# OBJECTIVE:
Find every line in the listing below that contains the string "dimensions" and copy those lines. Case counts.

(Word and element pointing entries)
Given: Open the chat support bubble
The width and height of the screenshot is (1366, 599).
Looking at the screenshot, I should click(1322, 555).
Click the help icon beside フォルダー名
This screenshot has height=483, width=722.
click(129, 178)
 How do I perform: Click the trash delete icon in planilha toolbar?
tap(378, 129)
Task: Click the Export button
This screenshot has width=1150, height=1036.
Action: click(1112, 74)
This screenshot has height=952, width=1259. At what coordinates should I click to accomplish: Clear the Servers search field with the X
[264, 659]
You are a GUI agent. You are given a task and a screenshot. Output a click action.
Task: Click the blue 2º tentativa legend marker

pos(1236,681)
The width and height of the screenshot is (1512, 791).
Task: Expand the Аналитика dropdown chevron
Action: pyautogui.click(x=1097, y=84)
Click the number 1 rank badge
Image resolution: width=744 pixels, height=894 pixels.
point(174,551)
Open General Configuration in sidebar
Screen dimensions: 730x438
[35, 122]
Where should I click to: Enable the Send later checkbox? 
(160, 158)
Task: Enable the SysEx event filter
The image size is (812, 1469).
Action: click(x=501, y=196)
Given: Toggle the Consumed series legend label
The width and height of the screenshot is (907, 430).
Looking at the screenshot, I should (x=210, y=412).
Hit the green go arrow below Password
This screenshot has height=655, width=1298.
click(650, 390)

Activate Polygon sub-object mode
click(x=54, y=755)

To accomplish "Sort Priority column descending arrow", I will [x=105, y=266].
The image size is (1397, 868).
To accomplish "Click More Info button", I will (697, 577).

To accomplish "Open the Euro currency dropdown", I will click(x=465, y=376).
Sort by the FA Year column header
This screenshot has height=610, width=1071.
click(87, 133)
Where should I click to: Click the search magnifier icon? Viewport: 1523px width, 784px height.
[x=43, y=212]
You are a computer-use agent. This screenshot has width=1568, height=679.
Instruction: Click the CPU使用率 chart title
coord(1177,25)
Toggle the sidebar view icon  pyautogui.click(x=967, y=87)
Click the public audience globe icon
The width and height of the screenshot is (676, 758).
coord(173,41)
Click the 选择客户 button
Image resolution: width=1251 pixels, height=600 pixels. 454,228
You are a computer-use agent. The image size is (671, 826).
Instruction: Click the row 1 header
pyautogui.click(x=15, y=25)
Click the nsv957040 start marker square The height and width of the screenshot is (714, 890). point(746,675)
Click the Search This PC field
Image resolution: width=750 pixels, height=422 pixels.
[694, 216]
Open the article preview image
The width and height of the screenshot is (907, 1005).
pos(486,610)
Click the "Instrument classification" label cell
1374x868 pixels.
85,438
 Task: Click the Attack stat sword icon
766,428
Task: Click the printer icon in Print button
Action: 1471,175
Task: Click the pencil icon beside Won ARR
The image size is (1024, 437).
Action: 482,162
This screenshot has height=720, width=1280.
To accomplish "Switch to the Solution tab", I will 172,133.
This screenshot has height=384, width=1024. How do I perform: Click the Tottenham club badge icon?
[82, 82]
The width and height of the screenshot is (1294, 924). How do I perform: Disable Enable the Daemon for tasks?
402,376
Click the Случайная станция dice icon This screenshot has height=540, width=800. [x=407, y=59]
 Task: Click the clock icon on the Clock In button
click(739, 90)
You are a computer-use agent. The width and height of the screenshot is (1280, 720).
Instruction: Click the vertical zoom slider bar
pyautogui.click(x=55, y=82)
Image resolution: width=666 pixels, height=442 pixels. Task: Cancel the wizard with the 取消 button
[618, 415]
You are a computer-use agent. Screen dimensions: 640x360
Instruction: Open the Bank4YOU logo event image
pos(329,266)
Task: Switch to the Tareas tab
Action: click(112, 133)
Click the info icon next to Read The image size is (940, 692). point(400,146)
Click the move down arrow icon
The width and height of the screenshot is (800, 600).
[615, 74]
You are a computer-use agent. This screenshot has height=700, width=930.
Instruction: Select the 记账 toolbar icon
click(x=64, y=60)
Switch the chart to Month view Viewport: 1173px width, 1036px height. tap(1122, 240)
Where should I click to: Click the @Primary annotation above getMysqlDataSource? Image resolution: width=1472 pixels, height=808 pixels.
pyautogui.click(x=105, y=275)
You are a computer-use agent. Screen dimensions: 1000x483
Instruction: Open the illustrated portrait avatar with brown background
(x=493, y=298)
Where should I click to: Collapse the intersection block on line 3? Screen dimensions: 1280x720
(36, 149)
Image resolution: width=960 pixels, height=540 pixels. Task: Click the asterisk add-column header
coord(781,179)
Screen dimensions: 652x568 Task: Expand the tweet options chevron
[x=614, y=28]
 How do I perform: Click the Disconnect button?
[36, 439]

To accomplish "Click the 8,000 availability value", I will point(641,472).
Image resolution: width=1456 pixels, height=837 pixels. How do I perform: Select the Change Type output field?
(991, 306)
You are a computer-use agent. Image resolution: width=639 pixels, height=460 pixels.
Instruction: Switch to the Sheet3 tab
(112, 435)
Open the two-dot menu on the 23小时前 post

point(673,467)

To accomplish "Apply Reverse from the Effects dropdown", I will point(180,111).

# ANSWER BELOW:
Screen dimensions: 730x438
You are a computer-use agent. Screen dimensions: 640x360
You are a computer-use agent. Screen dimensions: 1000x483
Where should I click to: Collapse the intersection block on line 3? Screen dimensions: 1280x720
Screen dimensions: 652x568 Task: Expand the tweet options chevron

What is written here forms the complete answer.